Because, again, they won't be on the ice practicing until a day or two before their first game with Norway at the Olympics. The players need to get this now, and to do that, the coaches have a sales job ahead of them.
"I don't think a lot changes," superstar center Sidney Crosby said Sunday when asked about the difference in playing on the big ice. "If anything, I guess the obvious answer is there is some space out there. But, other than that, I don't think you change up a whole lot. If anything, you have a little bit more time to make decisions. Things are typically a little bit slower. I think, for the most part, you try not to change too much."

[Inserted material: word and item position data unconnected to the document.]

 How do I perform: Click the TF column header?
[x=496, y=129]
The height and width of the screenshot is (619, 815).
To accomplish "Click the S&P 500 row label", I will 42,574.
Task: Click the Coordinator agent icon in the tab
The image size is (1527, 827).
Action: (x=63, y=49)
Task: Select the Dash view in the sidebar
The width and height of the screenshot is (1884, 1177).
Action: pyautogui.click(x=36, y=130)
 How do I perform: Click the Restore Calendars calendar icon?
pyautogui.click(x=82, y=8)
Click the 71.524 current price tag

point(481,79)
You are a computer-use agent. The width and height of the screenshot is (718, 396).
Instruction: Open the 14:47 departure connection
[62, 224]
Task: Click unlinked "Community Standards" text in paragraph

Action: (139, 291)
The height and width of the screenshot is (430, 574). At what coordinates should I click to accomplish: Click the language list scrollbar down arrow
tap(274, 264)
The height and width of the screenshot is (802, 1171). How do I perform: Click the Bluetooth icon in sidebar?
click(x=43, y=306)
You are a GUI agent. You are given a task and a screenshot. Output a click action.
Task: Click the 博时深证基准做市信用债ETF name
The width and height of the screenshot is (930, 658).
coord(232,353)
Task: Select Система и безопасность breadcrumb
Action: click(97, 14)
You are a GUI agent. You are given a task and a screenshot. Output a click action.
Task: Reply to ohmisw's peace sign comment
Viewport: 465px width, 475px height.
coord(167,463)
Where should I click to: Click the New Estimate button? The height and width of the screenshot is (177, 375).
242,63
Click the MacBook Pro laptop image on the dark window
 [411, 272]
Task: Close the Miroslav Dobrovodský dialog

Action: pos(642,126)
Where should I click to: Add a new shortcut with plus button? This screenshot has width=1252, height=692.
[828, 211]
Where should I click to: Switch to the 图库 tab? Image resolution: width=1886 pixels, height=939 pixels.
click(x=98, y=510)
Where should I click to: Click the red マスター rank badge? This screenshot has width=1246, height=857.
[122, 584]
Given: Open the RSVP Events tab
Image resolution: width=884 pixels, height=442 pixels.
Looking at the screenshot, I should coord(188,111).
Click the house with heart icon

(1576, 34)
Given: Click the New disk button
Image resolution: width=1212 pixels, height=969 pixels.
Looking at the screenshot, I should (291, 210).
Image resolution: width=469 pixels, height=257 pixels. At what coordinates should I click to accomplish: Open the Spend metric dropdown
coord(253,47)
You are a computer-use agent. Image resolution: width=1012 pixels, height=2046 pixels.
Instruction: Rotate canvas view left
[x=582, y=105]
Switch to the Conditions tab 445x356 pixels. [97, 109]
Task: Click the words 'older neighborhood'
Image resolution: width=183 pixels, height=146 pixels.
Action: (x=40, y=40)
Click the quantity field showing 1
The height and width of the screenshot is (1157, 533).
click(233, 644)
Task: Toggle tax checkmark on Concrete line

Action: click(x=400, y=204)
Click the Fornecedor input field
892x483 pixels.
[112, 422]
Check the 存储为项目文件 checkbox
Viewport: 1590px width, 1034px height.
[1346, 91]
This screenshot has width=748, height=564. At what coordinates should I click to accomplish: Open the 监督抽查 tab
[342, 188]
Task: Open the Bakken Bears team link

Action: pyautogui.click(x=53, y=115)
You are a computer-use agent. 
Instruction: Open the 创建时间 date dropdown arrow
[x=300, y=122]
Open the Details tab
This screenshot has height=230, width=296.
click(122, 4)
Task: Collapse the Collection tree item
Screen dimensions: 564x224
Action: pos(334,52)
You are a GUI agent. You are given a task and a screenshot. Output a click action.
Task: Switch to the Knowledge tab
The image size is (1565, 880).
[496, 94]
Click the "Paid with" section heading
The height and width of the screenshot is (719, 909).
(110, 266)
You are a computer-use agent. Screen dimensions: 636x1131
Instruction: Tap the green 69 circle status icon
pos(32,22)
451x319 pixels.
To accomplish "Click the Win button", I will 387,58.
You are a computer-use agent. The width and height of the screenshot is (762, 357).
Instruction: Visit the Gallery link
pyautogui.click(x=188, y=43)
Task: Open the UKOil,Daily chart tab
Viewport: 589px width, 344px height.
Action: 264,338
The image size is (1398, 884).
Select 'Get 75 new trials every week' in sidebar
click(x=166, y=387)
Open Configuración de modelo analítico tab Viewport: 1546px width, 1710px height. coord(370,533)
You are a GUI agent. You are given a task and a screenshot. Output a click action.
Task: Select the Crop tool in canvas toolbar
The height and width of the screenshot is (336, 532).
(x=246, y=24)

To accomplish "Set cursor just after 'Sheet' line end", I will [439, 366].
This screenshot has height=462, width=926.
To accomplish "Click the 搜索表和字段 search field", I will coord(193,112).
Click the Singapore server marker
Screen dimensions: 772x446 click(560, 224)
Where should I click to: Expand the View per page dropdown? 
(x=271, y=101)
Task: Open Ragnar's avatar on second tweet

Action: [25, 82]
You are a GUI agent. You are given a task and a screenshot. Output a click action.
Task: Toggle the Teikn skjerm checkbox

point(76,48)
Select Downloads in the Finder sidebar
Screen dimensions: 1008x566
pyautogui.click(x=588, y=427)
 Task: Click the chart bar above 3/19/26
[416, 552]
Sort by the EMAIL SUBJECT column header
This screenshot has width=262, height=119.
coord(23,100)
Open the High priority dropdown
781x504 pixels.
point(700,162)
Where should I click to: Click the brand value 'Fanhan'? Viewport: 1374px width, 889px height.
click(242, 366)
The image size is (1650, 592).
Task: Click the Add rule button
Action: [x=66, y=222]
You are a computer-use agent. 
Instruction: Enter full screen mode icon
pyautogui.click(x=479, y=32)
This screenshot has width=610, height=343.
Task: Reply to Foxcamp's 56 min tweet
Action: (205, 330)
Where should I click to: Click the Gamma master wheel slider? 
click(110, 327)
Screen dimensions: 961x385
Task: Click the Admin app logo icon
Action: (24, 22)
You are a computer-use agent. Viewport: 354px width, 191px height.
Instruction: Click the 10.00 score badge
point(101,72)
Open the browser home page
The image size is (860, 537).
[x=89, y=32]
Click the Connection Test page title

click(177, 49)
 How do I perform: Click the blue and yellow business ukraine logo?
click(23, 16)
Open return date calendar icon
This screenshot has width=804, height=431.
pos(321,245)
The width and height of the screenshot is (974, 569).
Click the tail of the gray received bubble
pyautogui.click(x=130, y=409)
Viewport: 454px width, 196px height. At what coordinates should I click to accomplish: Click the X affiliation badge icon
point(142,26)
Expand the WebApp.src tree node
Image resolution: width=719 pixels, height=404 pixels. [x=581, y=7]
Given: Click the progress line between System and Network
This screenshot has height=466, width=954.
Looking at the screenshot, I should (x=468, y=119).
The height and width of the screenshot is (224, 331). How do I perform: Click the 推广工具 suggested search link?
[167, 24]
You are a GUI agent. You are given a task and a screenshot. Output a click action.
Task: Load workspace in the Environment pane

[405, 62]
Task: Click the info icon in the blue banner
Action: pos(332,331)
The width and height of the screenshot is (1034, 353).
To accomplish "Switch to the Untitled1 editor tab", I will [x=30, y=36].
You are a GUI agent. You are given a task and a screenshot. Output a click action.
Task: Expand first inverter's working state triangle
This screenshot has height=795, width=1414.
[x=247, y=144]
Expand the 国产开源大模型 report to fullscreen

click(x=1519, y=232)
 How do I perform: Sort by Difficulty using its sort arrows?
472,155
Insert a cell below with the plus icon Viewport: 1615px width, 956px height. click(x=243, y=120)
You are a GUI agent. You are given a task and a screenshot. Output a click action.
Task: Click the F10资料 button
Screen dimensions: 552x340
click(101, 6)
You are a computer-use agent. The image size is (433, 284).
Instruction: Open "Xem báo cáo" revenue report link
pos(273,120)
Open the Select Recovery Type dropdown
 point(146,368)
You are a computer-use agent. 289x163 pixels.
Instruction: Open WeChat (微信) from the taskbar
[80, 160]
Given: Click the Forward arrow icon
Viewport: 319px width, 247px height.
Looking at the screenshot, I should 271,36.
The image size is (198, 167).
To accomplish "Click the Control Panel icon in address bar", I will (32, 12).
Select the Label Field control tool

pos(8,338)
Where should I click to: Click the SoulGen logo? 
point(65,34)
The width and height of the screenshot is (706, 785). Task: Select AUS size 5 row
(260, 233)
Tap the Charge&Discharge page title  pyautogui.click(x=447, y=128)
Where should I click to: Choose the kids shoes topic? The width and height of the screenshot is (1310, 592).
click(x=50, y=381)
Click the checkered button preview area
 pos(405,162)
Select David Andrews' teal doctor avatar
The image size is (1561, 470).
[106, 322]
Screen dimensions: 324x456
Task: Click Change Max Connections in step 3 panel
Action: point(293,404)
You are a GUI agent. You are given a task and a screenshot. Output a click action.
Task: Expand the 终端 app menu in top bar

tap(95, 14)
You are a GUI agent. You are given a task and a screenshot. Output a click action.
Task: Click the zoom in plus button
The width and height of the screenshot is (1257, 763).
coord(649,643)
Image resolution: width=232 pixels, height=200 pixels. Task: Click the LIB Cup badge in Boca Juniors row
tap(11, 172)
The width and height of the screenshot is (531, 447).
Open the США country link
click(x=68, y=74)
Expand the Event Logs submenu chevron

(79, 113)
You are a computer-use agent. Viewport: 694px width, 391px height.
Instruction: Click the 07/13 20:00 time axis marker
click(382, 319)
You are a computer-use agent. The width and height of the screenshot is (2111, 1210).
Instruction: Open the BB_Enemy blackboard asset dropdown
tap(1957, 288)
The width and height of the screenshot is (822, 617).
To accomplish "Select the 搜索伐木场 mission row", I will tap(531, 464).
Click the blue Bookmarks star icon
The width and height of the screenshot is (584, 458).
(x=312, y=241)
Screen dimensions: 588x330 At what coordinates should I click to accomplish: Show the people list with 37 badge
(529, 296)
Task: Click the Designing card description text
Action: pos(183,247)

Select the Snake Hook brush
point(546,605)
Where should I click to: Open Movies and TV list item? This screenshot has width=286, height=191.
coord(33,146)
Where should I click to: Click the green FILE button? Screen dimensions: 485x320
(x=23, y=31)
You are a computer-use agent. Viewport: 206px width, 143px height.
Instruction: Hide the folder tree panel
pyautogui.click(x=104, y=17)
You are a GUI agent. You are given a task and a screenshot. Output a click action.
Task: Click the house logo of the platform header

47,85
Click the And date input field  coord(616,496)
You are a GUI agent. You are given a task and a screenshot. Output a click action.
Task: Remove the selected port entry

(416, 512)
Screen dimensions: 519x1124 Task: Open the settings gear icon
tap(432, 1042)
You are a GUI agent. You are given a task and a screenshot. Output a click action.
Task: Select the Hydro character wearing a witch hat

Then again, when you're the best player in the world, your ability to adapt is greater than anyone else's. And Crosby has always looked just as dangerous no matter the size of the ice.
His teammates will also need to feel the same ease.
Power forward Rick Nash played in both the 2006 and 2010 Olympics, experiencing the lowest of lows in Italy and the highest of highs in Vancouver. But he downplayed the big-ice effect, pointing to his play in Davos, Switzerland, during both NHL lockouts. He says he's at home on the bigger ice sheet.
"For me, I like the big ice," Nash said. "I find it's not so much of a difference. I think playing for Canada, we've had success on both, but, like Sid said, they're just small things. It's different angles. It's a bit more skating. You can drift to the outside more if you're not careful. But, me personally, I've played a lot on the big ice, and I enjoy it."
As far as Hitchcock is concerned, Team Canada will be more ready this time around for big-ice hockey.
"I think we have a really good read of what it's like now," he said. "I don't think that's going to be an issue."